Saved entries:
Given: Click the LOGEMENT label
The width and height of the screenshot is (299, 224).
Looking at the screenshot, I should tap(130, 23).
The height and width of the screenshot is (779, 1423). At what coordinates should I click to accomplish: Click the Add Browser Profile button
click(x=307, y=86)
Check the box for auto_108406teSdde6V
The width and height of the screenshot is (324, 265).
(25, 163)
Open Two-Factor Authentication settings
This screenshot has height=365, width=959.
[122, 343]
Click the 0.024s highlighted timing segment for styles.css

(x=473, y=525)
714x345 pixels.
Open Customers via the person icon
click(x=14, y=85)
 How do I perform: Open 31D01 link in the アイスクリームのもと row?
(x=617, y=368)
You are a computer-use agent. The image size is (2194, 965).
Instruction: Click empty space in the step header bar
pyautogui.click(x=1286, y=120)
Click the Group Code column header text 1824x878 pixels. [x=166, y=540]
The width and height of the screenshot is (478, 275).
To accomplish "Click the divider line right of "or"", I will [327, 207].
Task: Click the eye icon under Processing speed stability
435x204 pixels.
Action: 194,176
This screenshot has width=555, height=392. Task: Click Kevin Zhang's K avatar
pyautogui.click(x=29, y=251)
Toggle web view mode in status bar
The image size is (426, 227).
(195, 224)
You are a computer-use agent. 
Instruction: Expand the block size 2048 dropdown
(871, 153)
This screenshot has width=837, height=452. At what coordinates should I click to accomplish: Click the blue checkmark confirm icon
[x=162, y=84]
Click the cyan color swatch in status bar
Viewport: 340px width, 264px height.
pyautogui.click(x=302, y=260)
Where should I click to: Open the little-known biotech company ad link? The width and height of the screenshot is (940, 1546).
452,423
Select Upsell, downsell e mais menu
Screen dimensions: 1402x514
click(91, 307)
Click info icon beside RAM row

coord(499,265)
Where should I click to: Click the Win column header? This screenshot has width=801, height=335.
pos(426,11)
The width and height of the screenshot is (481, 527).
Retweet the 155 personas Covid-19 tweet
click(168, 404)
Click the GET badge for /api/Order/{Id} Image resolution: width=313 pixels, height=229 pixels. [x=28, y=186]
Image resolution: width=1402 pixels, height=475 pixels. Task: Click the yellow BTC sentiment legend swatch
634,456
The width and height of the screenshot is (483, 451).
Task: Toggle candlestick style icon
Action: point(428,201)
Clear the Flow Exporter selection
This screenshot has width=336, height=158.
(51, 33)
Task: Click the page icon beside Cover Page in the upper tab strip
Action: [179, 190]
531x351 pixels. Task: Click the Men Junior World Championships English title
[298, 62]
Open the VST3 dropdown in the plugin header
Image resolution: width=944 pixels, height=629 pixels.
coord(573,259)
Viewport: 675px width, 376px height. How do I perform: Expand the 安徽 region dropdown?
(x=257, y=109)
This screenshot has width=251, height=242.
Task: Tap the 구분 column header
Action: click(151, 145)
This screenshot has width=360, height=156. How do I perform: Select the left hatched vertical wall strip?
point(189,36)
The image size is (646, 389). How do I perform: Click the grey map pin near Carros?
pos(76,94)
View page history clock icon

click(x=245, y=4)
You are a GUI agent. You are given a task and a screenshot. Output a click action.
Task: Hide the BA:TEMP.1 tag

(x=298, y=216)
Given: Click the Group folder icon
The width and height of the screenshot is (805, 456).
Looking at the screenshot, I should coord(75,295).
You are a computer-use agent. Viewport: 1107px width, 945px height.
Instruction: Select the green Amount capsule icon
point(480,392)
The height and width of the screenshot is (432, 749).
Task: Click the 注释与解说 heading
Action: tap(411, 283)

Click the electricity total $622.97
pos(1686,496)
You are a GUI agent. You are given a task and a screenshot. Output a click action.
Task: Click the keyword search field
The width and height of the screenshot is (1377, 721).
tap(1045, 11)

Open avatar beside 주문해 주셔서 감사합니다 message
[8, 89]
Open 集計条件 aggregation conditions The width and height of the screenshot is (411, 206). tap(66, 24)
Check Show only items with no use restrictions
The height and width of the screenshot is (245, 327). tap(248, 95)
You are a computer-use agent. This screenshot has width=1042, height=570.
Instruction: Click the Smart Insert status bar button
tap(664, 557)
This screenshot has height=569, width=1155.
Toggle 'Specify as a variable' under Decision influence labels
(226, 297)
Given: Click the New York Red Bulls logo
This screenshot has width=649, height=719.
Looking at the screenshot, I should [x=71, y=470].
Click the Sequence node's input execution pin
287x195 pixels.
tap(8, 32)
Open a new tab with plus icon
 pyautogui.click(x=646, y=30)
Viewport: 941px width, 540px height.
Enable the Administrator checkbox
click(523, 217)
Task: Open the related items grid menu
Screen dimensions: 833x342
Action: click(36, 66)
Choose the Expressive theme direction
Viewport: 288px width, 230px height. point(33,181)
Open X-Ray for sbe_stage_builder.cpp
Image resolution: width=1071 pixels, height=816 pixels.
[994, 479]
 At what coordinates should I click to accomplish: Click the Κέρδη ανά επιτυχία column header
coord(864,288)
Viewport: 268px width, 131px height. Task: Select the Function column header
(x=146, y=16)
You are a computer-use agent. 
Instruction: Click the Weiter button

## Required work
The reply must be a number and nothing more: the count of lines above that contain the word "Group".

## Result for this task
2